Он смотрел на голубое небо и щурил глаза. Лицо у него было такое же бледное, как и зимой, продолговатое, с опушенной уже верхнею губой. Слегка покусывал он эту губу, как это делал и Антон Антоныч, но, глядя в небо, щурил глаза. Никогда не щурил глаз Антон Антоныч, – смотрел ли на солнце, на небо, на яркую воду, на искристый снег, не щурил глаз, – это было чужое в Леше, и тонкая слабая кисть руки была у него – недолговечная и тоже чужая. Здесь в лесу он был не лесной, не полевой был бы и в поле. Он посмотрел на отца боком и так же скучно и просто добавил:

– Какой же ты можешь дать мне совет?

– Как так?.. И совета уж дать не могу? Значит, я ни на что уж и не гожусь в таком случае, так? – остановился Антон Антоныч.

– Э-э... – поморщился Леша. – В этик случаях никто не может дать совета.

– Как так?.. Ведь и чужому ж дают совет, а ты ж не чужой! Ведь как мы вместе жить будем, должен же, и обязан даже, знать я...

Поспешно перебил Леша:

– Неужели папа думает, что я здесь жить буду?

– А как же ты?.. Почему ж ты здесь жить не будешь?

– У меня ведь свое дело, я думаю! Папа это забыл? – поднял голос Леша.

– Ну, а фабрика ж как? – несмело уже спросил Антон Антоныч.

– Какая там фабрика!.. Не строить ее совсем.

– Не строить нельзя! – крикнул Антон Антоныч. – Нельзя не строить, и она будет стоять, как... солдат на часах, как свеча!

– Перевод денег, – сказал Леша.

– Так деньги ж эти мои!.. Или уж тоже нет? – удивился Антон Антоныч.

Но так же просто и вяло, как прежде, сказал Леша:

– А я бы все-таки сначала с судом развязался, а уж потом...

– А-а... – протянул Антон Антоныч и долго смотрел на Лешу и думал, и Леша видел, как билось о глаза и щеки и губы его то, что он хотел сказать: сначала одно – ударится и отскочит, потом что-то другое – ударится и опять отскочит, и многого не сказал он; сказал что-то не то, последнее:

– Почему же не приехал Сёзька, а?

– Болен, – ответил Леша, пожав плечами.

– А почему у Куки как-то так, как... у волковой кобылы, скулы сторчать стали? Как у той кобылы, шо хозяина на нее нет, и один только волк ее пасет в поле, а?

– Не знаю... Растет, должно быть... И работы у них тьма...

– Ага, не знаешь?.. А йя знаю!.. Работа... работа людей не сушит, а крепит, работа как... как деревянна катушка, абы было на что нитки мотать. Работа работой, а только едва ли тут в работе суть...

И замолчал Антон Антоныч, но неотвязно зазвенела в нем тифенталева песня.

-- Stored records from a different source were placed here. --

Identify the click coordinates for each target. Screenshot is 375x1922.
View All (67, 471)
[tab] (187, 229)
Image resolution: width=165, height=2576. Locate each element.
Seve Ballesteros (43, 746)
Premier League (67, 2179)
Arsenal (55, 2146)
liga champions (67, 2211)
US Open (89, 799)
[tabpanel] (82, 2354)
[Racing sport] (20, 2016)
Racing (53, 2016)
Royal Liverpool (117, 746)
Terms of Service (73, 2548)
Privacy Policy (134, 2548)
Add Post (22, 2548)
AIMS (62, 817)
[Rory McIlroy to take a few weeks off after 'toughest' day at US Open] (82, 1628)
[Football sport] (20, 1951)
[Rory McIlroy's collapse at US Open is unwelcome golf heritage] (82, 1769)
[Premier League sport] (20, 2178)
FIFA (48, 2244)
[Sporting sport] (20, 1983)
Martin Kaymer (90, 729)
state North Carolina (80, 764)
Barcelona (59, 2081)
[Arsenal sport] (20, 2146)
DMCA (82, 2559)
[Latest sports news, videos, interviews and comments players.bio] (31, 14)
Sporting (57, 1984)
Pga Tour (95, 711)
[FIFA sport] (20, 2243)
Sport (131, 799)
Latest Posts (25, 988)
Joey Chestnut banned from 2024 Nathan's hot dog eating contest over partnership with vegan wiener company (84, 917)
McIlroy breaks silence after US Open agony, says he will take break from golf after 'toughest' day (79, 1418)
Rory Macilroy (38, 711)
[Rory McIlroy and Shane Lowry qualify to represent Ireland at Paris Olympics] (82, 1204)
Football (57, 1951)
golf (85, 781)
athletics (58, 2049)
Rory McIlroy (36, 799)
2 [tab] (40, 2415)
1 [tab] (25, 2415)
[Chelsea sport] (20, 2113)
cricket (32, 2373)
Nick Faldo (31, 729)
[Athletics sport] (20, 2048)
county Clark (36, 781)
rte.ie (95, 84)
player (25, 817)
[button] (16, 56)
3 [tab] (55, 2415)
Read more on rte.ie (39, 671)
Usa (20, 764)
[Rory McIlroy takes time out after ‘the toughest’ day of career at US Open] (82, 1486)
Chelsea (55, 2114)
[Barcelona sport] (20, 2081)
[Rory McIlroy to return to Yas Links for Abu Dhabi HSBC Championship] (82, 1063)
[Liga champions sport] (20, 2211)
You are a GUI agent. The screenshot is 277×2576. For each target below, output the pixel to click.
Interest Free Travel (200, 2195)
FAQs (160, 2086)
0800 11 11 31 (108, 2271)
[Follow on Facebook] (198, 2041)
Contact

Кругом красные сосны и черные ели лечили зимние раны густой смолою, и густо стелилась по земле яркая черника, и было предчувствие долгого летнего, насквозь пропитанного влагой тепла, и озеро просвечивало чистое, как кусок неба, а Антон Антоныч вдруг запел тихо:

Голубые они,

И так жарко горят...

Спохватился тут же, присвистнул, плюнул, сказал Леше:

– Камню наломали тут кубов двенадцать, – ты видал?

– Нет. Какой? Бутовый?

– Гранит. И веку не будет!.. Сер-рый, как... волк. Крупно-зерлый... остановился было Антон Антоныч, но махнул рукой. Не повел смотреть.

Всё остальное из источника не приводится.